◆ **What to work on**:
Find the line containing "above 3D viewport" in the material below, then please transcribe it and each line after it exactly, without the pictures.
------------------------------------
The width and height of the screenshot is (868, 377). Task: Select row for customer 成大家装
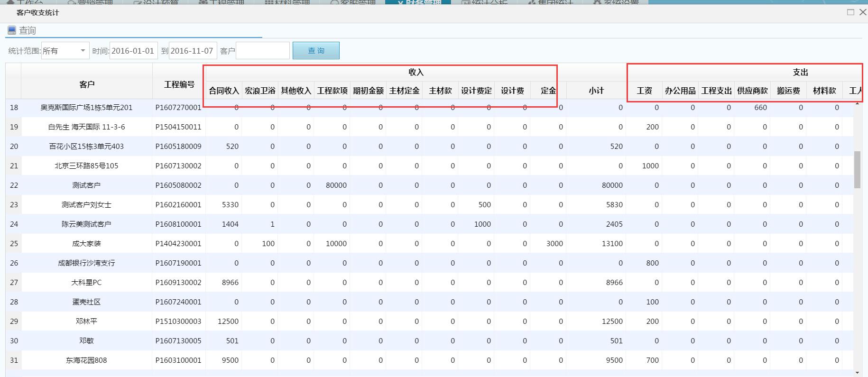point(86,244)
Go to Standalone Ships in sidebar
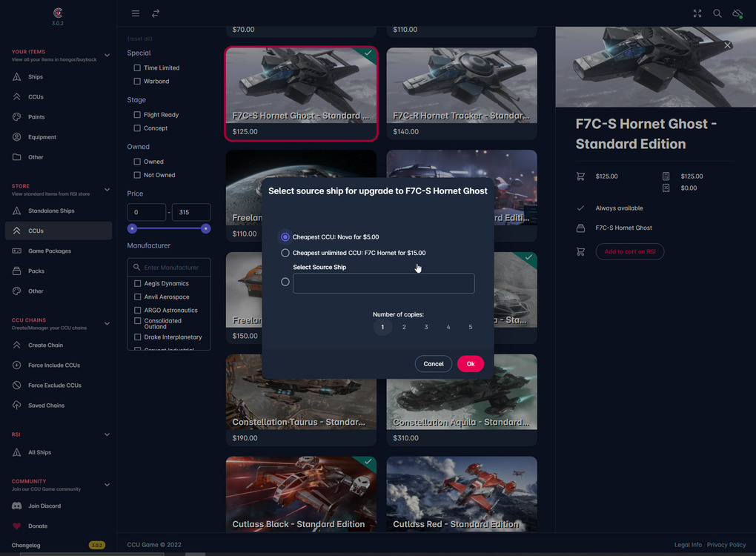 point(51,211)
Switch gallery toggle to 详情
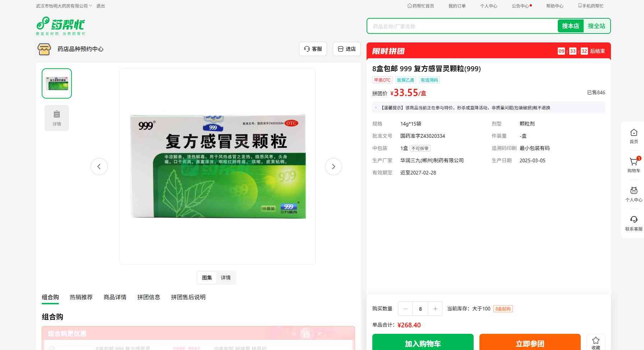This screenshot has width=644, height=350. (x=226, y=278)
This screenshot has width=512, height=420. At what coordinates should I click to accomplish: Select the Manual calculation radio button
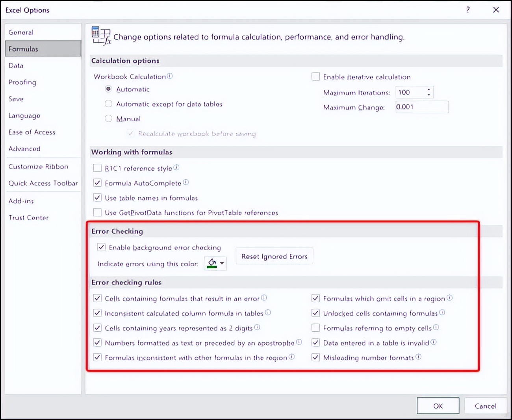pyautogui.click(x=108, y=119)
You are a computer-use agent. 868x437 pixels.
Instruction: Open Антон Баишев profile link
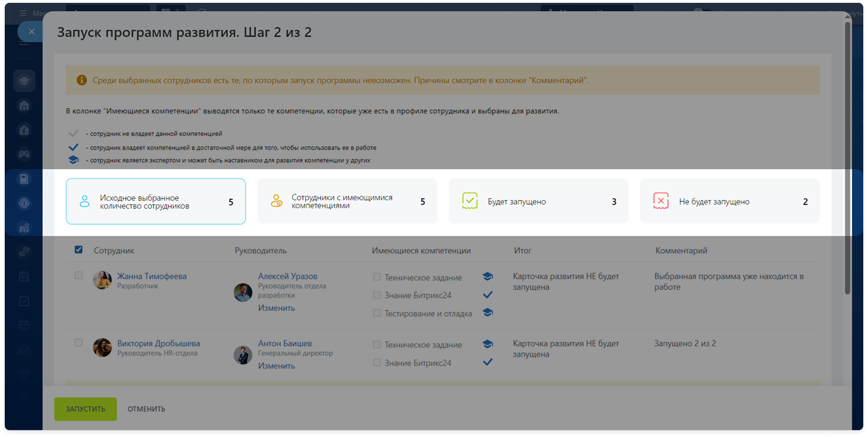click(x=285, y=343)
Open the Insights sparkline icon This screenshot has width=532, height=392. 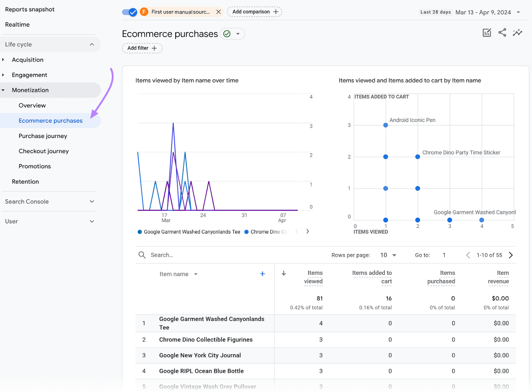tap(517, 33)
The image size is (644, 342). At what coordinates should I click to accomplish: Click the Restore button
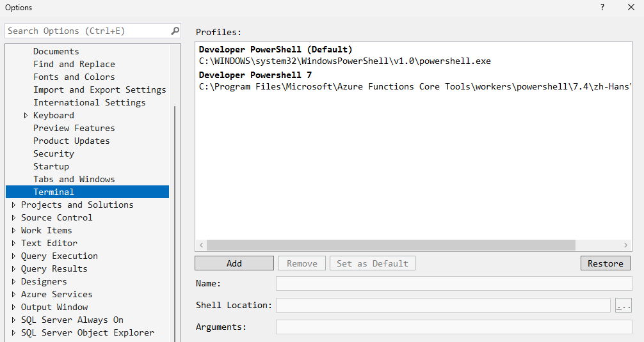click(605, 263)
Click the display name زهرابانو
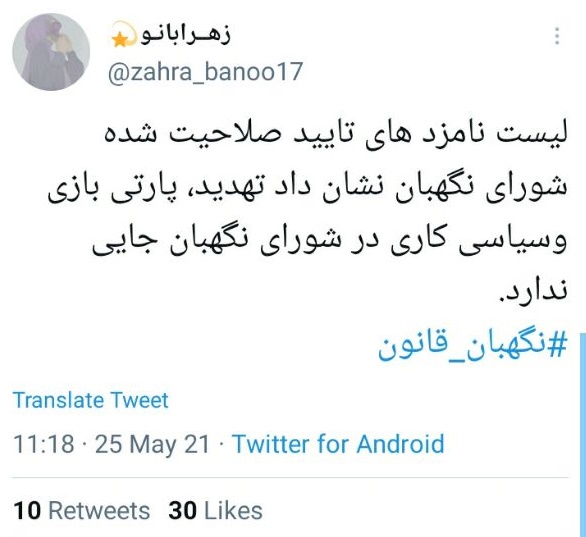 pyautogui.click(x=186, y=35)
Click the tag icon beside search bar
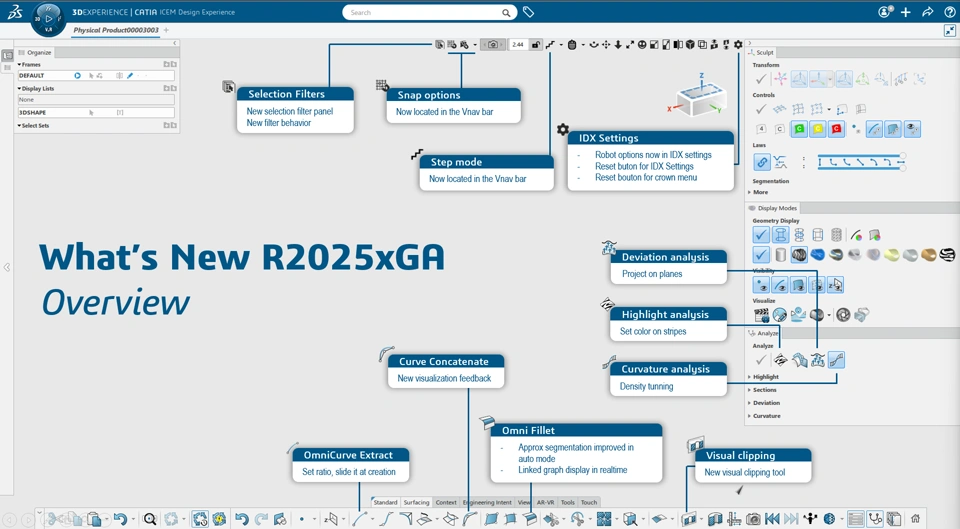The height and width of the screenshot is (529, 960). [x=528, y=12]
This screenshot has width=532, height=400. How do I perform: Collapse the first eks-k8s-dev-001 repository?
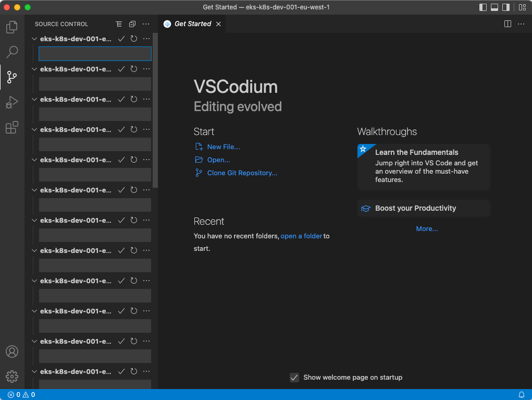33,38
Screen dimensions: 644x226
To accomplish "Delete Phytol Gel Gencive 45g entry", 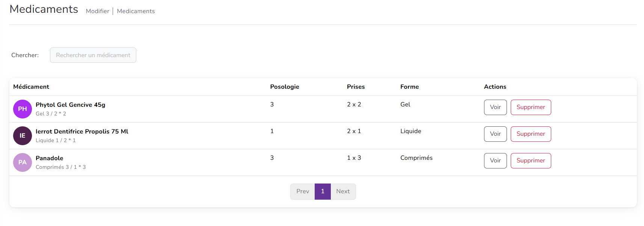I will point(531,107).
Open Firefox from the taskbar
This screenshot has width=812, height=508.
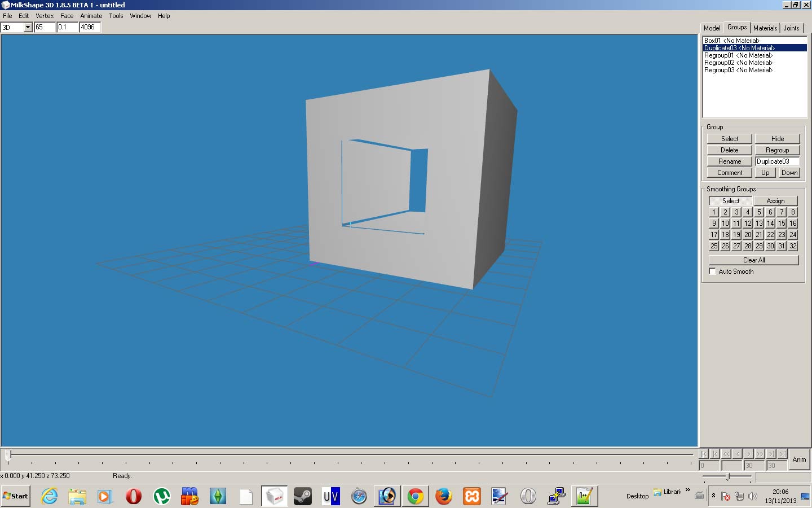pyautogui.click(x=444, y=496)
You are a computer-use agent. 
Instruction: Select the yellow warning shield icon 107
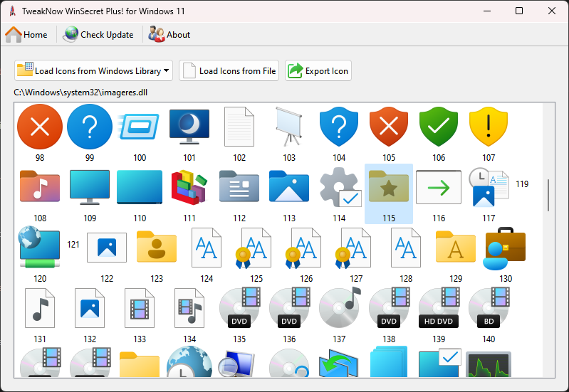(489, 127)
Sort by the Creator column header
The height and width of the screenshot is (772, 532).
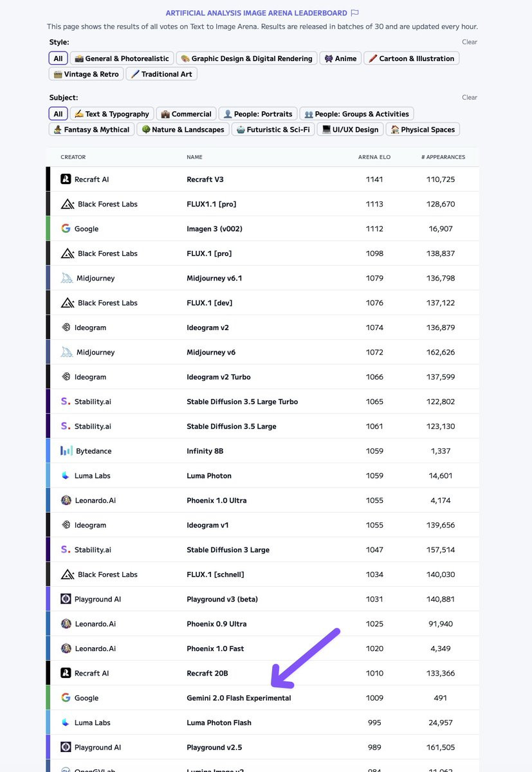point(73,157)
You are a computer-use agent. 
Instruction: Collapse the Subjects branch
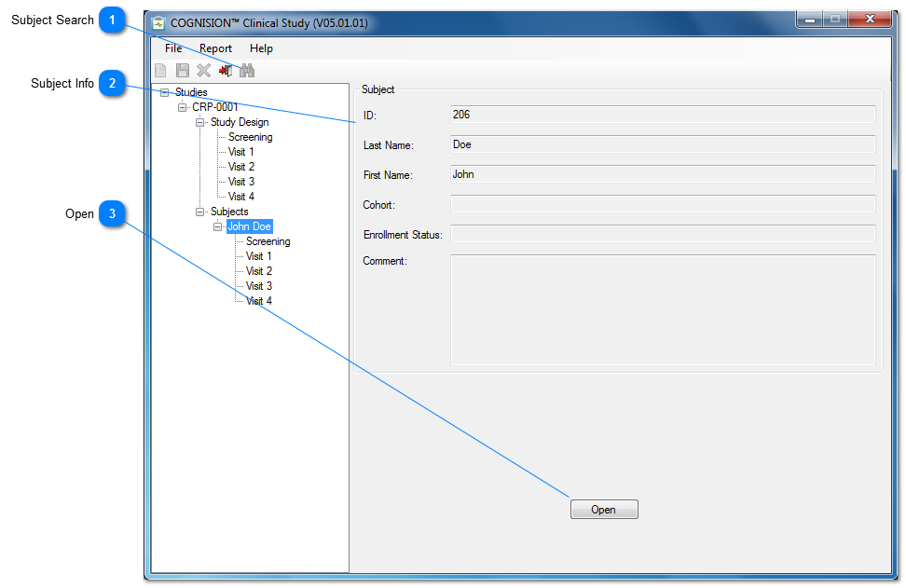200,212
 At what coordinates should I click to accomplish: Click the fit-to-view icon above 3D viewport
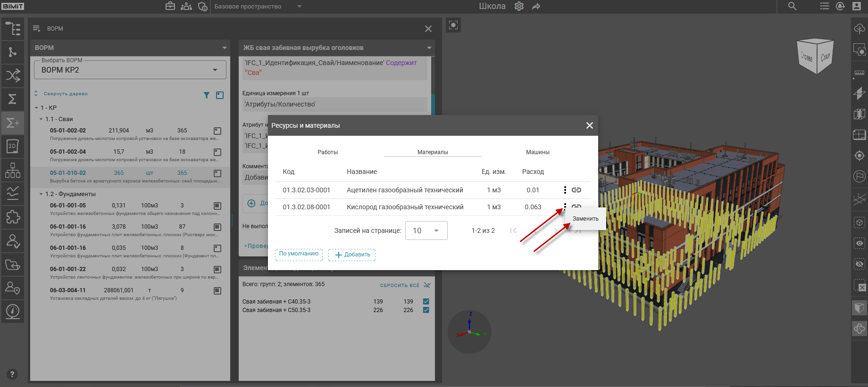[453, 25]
------------------------------------
◆ **Solution for this problem**:
 At what coordinates should I click to accomplish: Click the fit-to-view icon above 3D viewport
[453, 25]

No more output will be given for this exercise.